O trabalho produzido por Allan Kardec – as cinco obras do Espiritismo, que dá origem à designada Nova Revelação, teve por base a premissa do trabalho solidário e de equipa. Foi assim que se produziu o conhecimento reunido naquelas obras ditadas pelos Espíritos e organizadas por Kardec (a partir da colaboração dos abnegados médiuns que receberam as respetivas comunicações dos Espíritos.

É pelo testemunho dos Espíritos que compreendemos a situação feliz ou de desgraça em que nos podemos, igualmente, vir a encontrar após a morte (do corpo). Testemunhos que permitiram, ainda, saber sobre o além-túmulo e as transformações vividas daquele lado da vida, dadas as consequências morais da forma como se viveu na Terra.

De facto, vivemos imersos numa rede social e espiritual. O valor total de inteligência dirigida em favor daquele que age de forma solidária e indulgente para com outros inclui a resultante da interacção social e espiritual, nomeadamente com espíritos ligados a quem promovemos o bem. Há nisto um efeito multiplicador não contabilizável pelo nosso entendimento, pois é difícil assimilar esta ideia, afinal ainda não alcançámos o verdadeiro sentido da mensagem de Jesus: “Eu sou o Caminho, a Verdade e a Vida. Ninguém vai ao Pai, senão por mim.” (João 14, 6-14)
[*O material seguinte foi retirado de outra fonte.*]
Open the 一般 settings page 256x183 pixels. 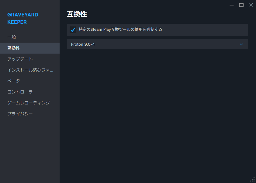[x=12, y=37]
O sentido daquela frase está naturalmente para lá do seu significado literal. O Caminho representa os seus ensinamentos. A Verdade surge em contraposição ao que até então era compreendido sobre Deus. A Vida, que afinal não é finita e reduzida à materialidade do corpo, pois continua. Ninguém evolui espiritualmente – elevando-se em direção a Deus –, que não seja compreendendo e vivendo aqueles ensinamentos, pelo que é por Jesus, ou seja, pela sua mensagem e exemplo, que chegamos ao Pai.

Porém, há que aceitar que o caminho individual e coletivo é longo e lento. É longo o caminho para a felicidade, mas é certo que o estamos a fazer, pois a evolução é inexorável, embora nem todos a estejam a fazer ao mesmo ritmo, dada as escolhas de cada um e diferenças de vontade expressas por estes. Cada um ao ritmo das suas escolhas e do que consegue compreender.
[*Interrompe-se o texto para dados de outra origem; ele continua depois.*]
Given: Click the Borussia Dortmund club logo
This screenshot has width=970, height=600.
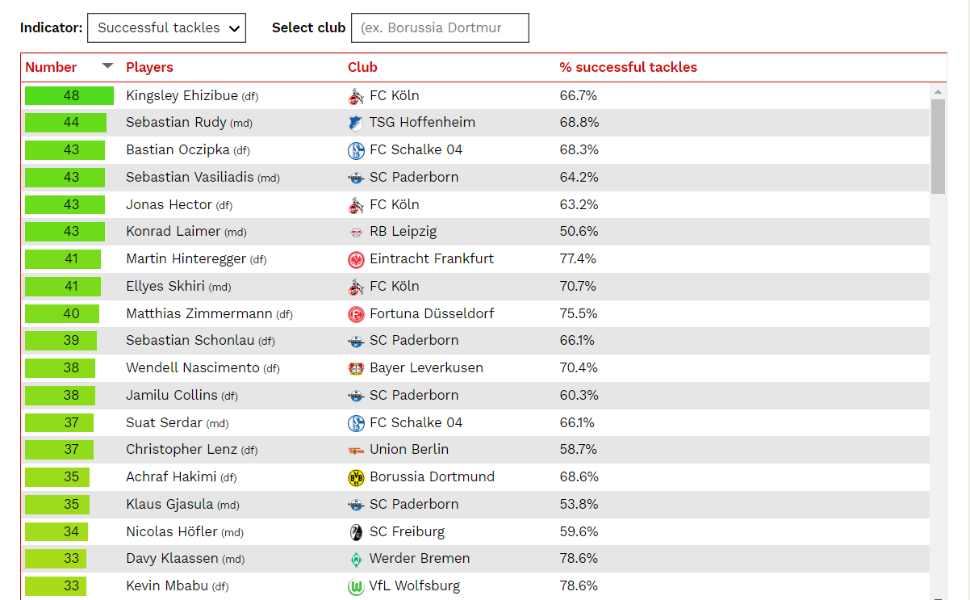Looking at the screenshot, I should pyautogui.click(x=356, y=477).
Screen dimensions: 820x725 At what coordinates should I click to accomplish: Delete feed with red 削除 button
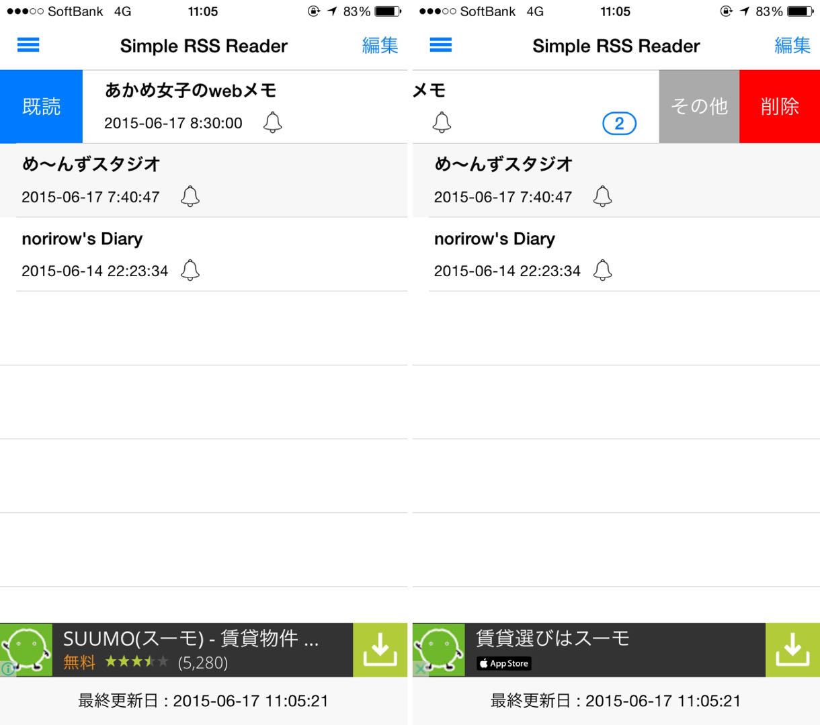tap(780, 106)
Desde Platão, que idealizou o mundo do amor pelo conceito da solidariedade na cidade ideal, até Jesus, e de Jesus até ao esclarecimento maior da sua mensagem por via do Espiritismo, tem sido bem longa a jornada de evolução espiritual. Usemos bem os instrumentos disponíveis para nos trabalharmos inspirando outros à solidariedade e ao amor ao próximo. O desapego ao materialismo que nos cerca, o vencer das paixões humanas que nos atrasam e o libertar do “eu” egótico que nos cansa, são bons princípios para a completude do caminho.

 

Referências

[1] KARDEC, Allan, O Evangelho Segundo o Espiritismo, 1ª Ed., Publicações Hellil.